Where diffwatch is today: it’s a portable directory watcher (fsnotify → inotify/FSEvents/ReadDirectoryChangesW) that coalesces events and renders live unified diffs in a tiny TUI.
What I’m planning based on your suggestions (and others here):
1. Two-tier design
Default (no admin): keep the current directory-watch mode for quick, portable use.
Power mode (attach): diffwatch attach --pid <PID> | --cmd "<…>" to trace a process and its children and feed any touched paths into the same diff UI.
2. Per-OS backends for “attach”
Linux: eBPF/bpftrace when available; fallback to strace -ff -e trace=file for zero extra deps.
macOS: opensnoop / fs_usage (DTrace-based).
Windows: ETW (Kernel File provider) via a tiny helper (e.g., KrabsETW) that streams JSON events.
3. Admin rights caveat
macOS (DTrace) and Windows (ETW kernel) typically require admin. I’ll keep the default dir-watch mode as the “no-admin” path, and document the elevated-rights requirement clearly for “attach”.
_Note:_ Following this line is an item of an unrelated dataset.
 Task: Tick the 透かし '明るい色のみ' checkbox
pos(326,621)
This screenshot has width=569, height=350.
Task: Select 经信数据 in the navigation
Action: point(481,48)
4. Normalized event stream
All backends emit a common JSON line: {"ts": "...", "pid": 1234, "op": "create|write|rename|unlink|close", "path": "..."} Then a short stability window (debounce + retry on transient ENOENT) before reading to diff.
5. Scalability & ergonomics
Handle editor/atomic-save tempfiles gracefully.
Respect .gitignore and add --exclude/--include globs.
Guardrails for watch count limits; skip non-regular files; optional --record (NDJSON) and --save-patch.
6. Containers / agents
Nice follow-on: diffwatch attach --cmd ... inside a container (or attach by PID in the container namespace) to confine the blast radius for agent runs.
Ask: I’d love help and pointers to minimal tracer scripts:
A small bpftrace/DTrace snippet that reliably captures opens/writes/renames for a PID(+children).
A tiny Windows ETW consumer example focused on File I/O, filtered by PID, emitting JSON.
Repo: https://github.com/deemkeen/diffwatch I’ll open issues for:
“Attach mode” backends (Linux/macOS/Windows)
.gitignore/globs
Event coalescing + transient ENOENT handling
JSON recording / patch export
If you or anyone wants to collaborate, I’ll tag them good first issue / help wanted and am happy to review PRs quickly. Thanks again for the nudge to go beyond plain FS events — the PID/container “attach” mode should make agent debugging much more robust.
Np. Distributed tracing tools for containers already do this but none have a --diff feature for logging what changed in changed files.
Does this command also track renames?
Isn't it just a list of syscalls instead of vfs:*?
Actually, re: Dtrace on MacOS with SIP and apparently without sufficient symbols installed to trace kernel syscalls these days: https://jade.fyi/blog/misadventures-in-dtrace/ :
> My advice, and what I actually did, is to put macOS in a UTM.app VM with nothing of value in it, disable SIP in the VM, and do all further testing in there.
> Once inside a VM with SIP disabled (or with dtrace enabled as a fine-grained policy), DTrace works. dtruss gives some output like the following:
FWIU it is possible to trace Linux containers on Mac OS with e.g. cilium, only if the Linux containers are hosted in a Linux VM.